WHAT YOU WILL DO:
1 – Reproduce word for word the stretch of the Galaxy installation review from "Testing was performed" through "not (e.g. LoRDEC)".
2 – Resume the review of the tool suite's Galaxy installation, writing on from its last sentence.

Testing was performed within an Ubuntu 12.10 virtual machine and a fresh checkout of the Galaxy platform (revision 15835:815d38c48a56).
Install Notes:
• Additional system packages installed using apt-get: build essentials, cmake, boost, doxygen
• Additional packages installed manually:
o gatb-core
• Some packages (e.g. TakeABreak) come with the libraries as part of their own packages, others do not (e.g. LoRDEC)
• The download pack for the gatb-core package has several versions, up to 1.0.5 as the latest, however, this version is not compatible with e.g. LoRDEC, and I had to install 1.0.4 instead.
• Had to manually change the default system shell (sh) to bash (from dash) to enable Mapsembler and TakeABreak to install (the end of these installation processes call shell scripts that make use of bash syntax, but which are incorrectly declared as standard-posix compatible, e.g. see the non-bash shebangs and the direct use of ‘sh ./scriptname’ for the packages in these tools – instead provide a bash shebang, and call ‘./scriptname’ directly).
• Each of the tools was installed as a group using the ‘colibread_package’ toolsuite.


I was not able to use or access the listed GenOuest Galaxy server mentioned in the manuscript (see later comments), but did have access to the GenOuest (GUGGO) Toolshed.


• Major Compulsory Revisions (which the author must respond to before a decision on publication can be reached)
1. ) gatb-core:
This is not a standard package that can be expected to exist on anyone’s machine.
The tools do not currently install via the toolshed, without a fair-deal of (command-line / sysadmin) effort. Each tool relies upon the gatb-core package, but this is not provided as e.g. a toolshed dependency for the tools. A gatb-core toolshed package should be made available so that these tools can be installed without having to e.g. manually add libs/includes/bins to /usr/local/. – In the very least, what is exactly required to get this all working should be laid out step-wise. Please make sure to mention the versions of this package that are compatible with these tools, as the latest (1.0.5) did not work.

2.) Additional installation issues:
2 tool’s dependencies will fail to install, unless if the system shell is Bash.

3.) I would really like to see this tool suite install using only the Galaxy admin interface, taking into account e.g. https://wiki.galaxyproject.org/PackageRecipes, but at least provide step-by-step instructions for those that will not be able to figure out manual installation of libraries, etc.

DATA EXCERPT:
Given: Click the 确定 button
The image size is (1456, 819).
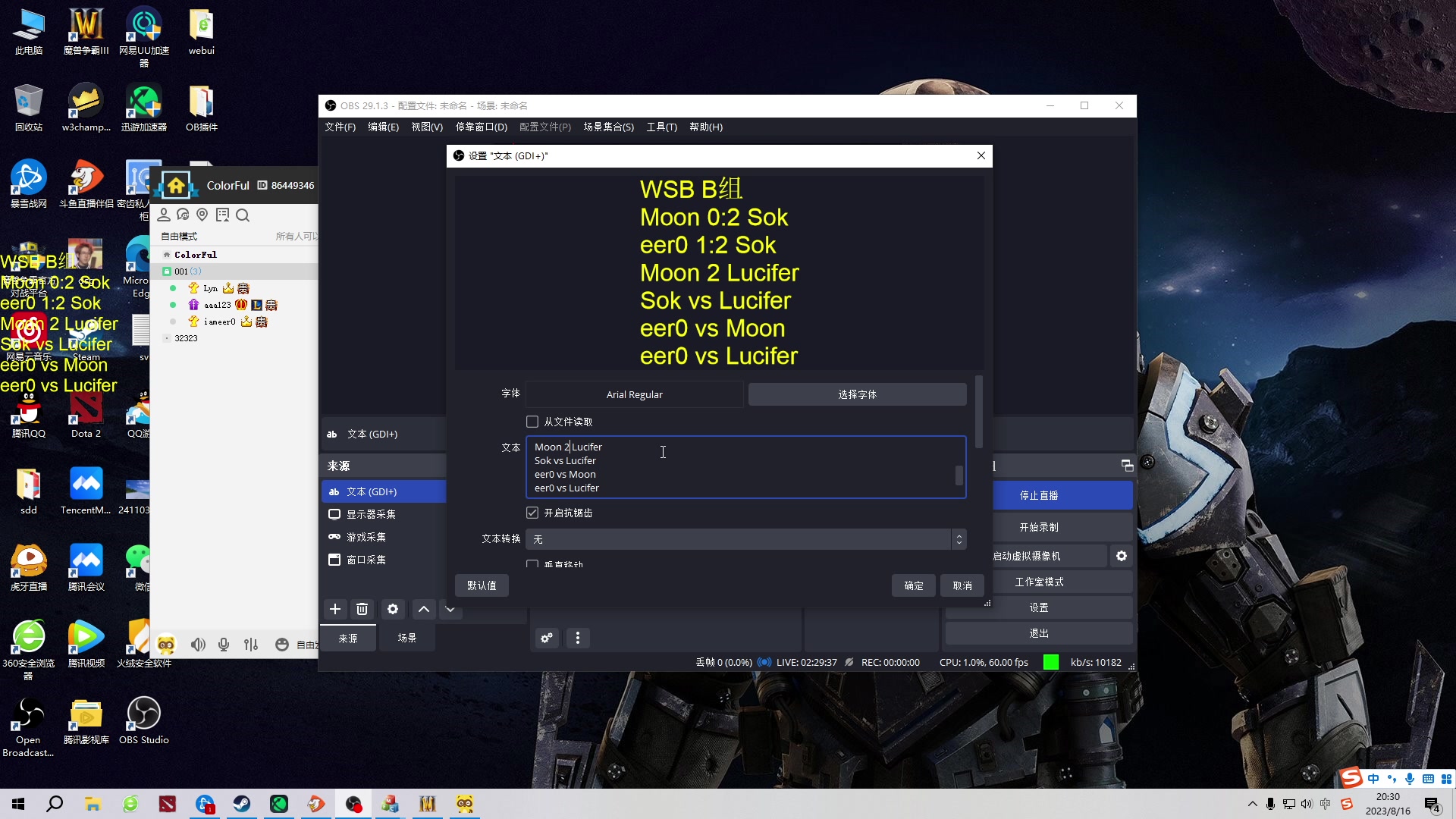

EXERCISE ANSWERS:
1 –
Testing was performed within an Ubuntu 12.10 virtual machine and a fresh checkout of the Galaxy platform (revision 15835:815d38c48a56).
Install Notes:
• Additional system packages installed using apt-get: build essentials, cmake, boost, doxygen
• Additional packages installed manually:
o gatb-core
• Some packages (e.g. TakeABreak) come with the libraries as part of their own packages, others do not (e.g. LoRDEC)

2 –
4.) I could not find or locate the “Graph of Sequence Viewer” (GSV) visualization tool. Where is it, how can it be installed to a local Galaxy instance?

5.) The manuscript states “Corresponding tools are installed on our production Galaxy instance [34, 35] allowing scientists to use Colib’read tools freely after registration on the GenOuest core facility [36].”. However, gaining access to this resource is problematic, requiring several rounds of registration (http://genoweb1.irisa.fr/AppliESIB/access/access-en.php), acceptance of terms that are only available in French, and finally: “Warning : a printed copy of the Terms and Conditions (pdf file here), signed by your director, must be sent by postal mail to the GenOuest core facility, in order to finish the account creation . The postal address of the platform is: Plate-forme GenOuest, INRIA Rennes Bretagne Atlantique, Campus de Beaulieu, 35042 Rennes Cedex ).”
It does not seem that most scientists can realistically gain access the GenOuest Galaxy instance, and therefor have no real way of running these tools.


• Minor Essential Revisions (such as missing labels on figures, or the wrong use of a term, which the author can be trusted to correct)



6.) In the tool.xml files, be sure to put quotes around inputs that could contain spaces, such as filenames, for the command-line generation – also be sure quotes exist around any input that is entered by the user (e.g. read set name).

7.) The filetype/datatype “fastq.gz” is not a standard Galaxy datatype and is not installed with the Colib’read packages, so it’s datatype is determined to be equivalent to be the base ‘data’ allows any/all history items to be selected, instead of only the desired fasta/fastq files. Either this datatype needs to be defined in the package, or not specified as allowed input.




• Discretionary Revisions (which are recommendations for improvement but which the author can choose to ignore)

8.) Several of the tools (e.g. LoRDEC), have python scripts that do nothing other than reading the options passed in, and then simply call the underlying binary. These wrapper scripts could be removed and the commands passed directly to the underlying binaries.

9.) Within the wrapper scripts, it would be advisable to provide a list of command args to subproccess.Popen, instead of a string, in order to handle e.g. filenames with spaces, etc. See also: https://docs.python.org/2/library/subprocess.html#subprocess.Popen

10.) Some of the wrapper scripts (e.g. discoSnp.py) have a mixing of spaces and tabs for indentation – you should only use spaces, but must not mix.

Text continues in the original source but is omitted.